Norton sent to Privileges Committee
Minister of Health, Dr George Norton
Minister of Health, Dr George Norton

PUBLIC Health Minister Dr. George Norton has been sent to the Privileges Committee of the National Assembly for misleading that august assembly on the multi-year contract the Public Health Ministry had signed with the Linden Holding Company for rental of the Sussex Street Bond in Georgetown.

Speaker of the National Assembly, Dr. Barton Scotland, made the ruling on Monday after a motion was brought against the Public Health Minister by People’s Progressive Party (PPP) Member of Parliament Dr. Frank Anthony. In making the ruling, the Speaker told the House that the motion is in order, a prima facie case has been made out against the minister, and the matter would therefore be referred to the Privileges Committee for attention.

During examination of Supplementary Financial Paper No. 1 on August 8, 2016, Minister Norton admitted that the Government had entered into a multi-year rental agreement with a new company – Linden Holdings Company – in regard to storage of pharmaceutical and medical supplies. However, the Public Health Minister had misinformed and misled the National Assembly – acts to which he has admitted and for which he would have since apologized — but the PPP had made it clear that his actions were unacceptable and he would be held responsible for them.

In bringing the motion before the House, Dr. Anthony recalled that Minister Norton had repeatedly misinformed the House, and by extension the nation, when he told Parliamentarians on both sides of the House that the bond was acquired as a matter of urgency, and the procurement process was accordingly not adhered to in respect to the selection of Linden Holdings Company.

Dr. Anthony recalled that Dr. Norton had also told the House that the newly-rented storage facility was certified in keeping with international standards set out by the Pan American Health Organisation/World Health Organisation (PAHO/WHO); that he had visited the facility on several occasions, and that pharmaceuticals and medical supplies were already being stored there.

The PPP Member of Parliament also alluded to the Public Health Minister saying that the cost to rent the space was cheaper than what the Health Ministry was paying the New Guyana Pharmaceutical Company. However, “the minister was unable to enlighten the House as to the nature of the emergency which required another pharmaceutical bond, and one in particular to be based in Georgetown when there is adequate space at the Diamond Government-owned bond as well as (at) the Georgetown Public Hospital.”
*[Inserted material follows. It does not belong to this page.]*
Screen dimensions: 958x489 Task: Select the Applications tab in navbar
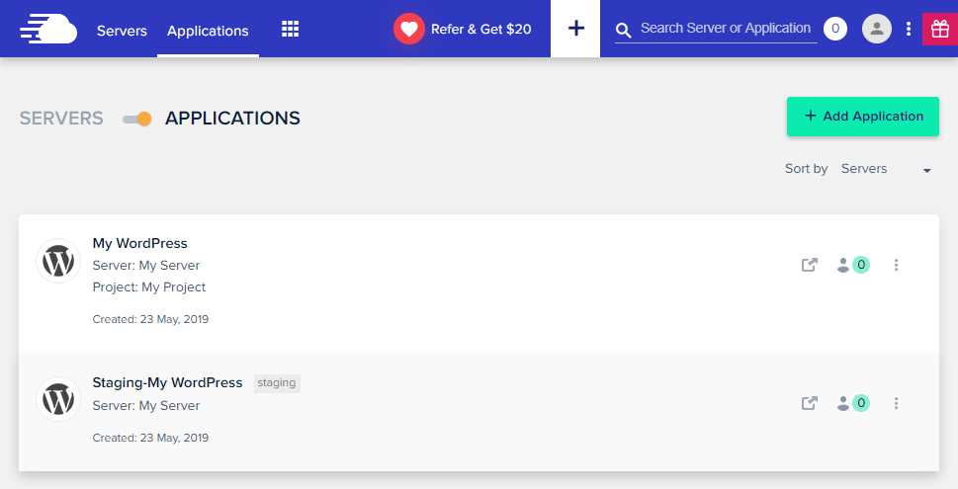[x=208, y=31]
He reminded that the Public Health Minister had not only admitted that there was no public tending, but had said that he had visited the facility on numerous occasions and had found it suitable for storing pharmaceuticals and medical supplies. Further, he had declared that the bond was already being used for storage purposes.

NOT SO
“This was found to not be so,” Dr. Anthony told the House, pointing out that “published photographic evidence illustrated, on August 8th and days after, that this was an empty residential building of less than 6000 square feet, which was devoid of any facilities required for a fully equipped and certified pharmaceutical bond, as claimed by the minister,” Dr. Anthony elaborated.
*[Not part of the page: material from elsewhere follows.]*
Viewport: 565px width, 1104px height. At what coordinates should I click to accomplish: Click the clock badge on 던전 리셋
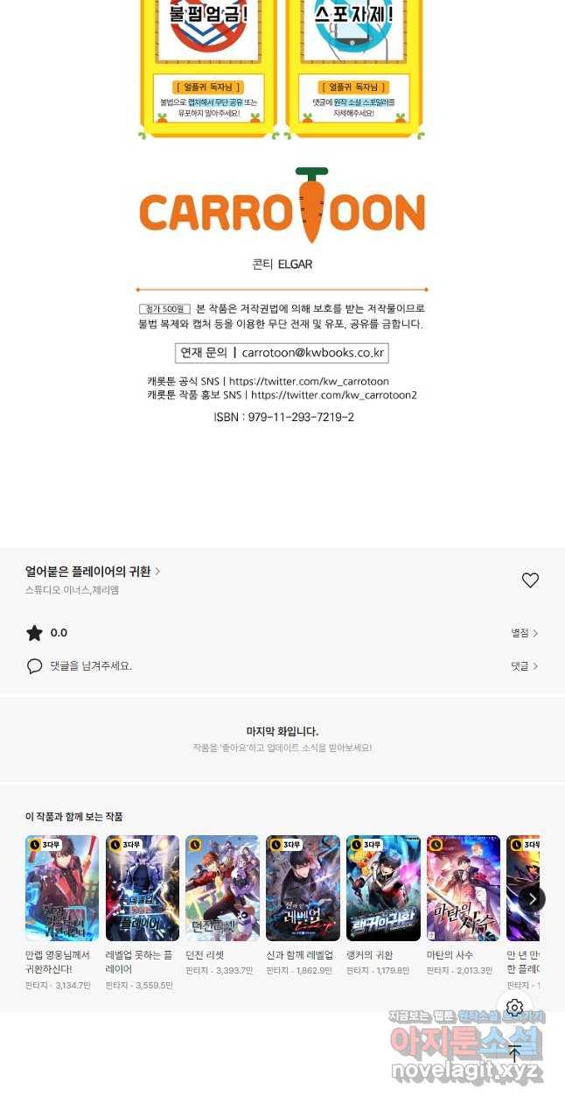point(195,845)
He noted that the House was informed that $25M had already been paid in rental and security deposit for the period July to August 2016, as provided for in the Supplementary Financial Paper No. 1 of 2016; although, on August 8, the building was empty and was not in a position to store any medicine or other medical supplies, as was claimed.

“The Minister of Health when questioned, misinformed the House with regard to the cost of the rental of bond space at the New Guyana Pharmaceutical Corporation (NGPC) at $19M per month; when, in fact, under the PPP/C Government, the bond was provided free of cost; and according to the Supplementary Financial Paper No 1 of 2016, the cost of the rent for NGPC Bond for the months of March (to) June 2016 was $9.6M per month,” the PPP Member of Parliament stated.

He added: “The minister, in doing so, deliberately attempted to justify the cost of the rental for the Sussex Street property, owned by the Linden Holdings Company, at Gy$12.5M per month; and in doing so, misinformed the House.”

Dr. Anthony maintained that contents of the three-year contract with Linden Holdings Company had contradicted statements made by Minister Norton.

Days after misleading the National Assembly, Public Health Minister Dr. George Norton issued an apology to President David Granger, the Speaker of the National Assembly, Members of Parliament, and the nation as a whole.
“In the circumstances, I wish to express my sincere and profound regrets,” Dr. Norton had said.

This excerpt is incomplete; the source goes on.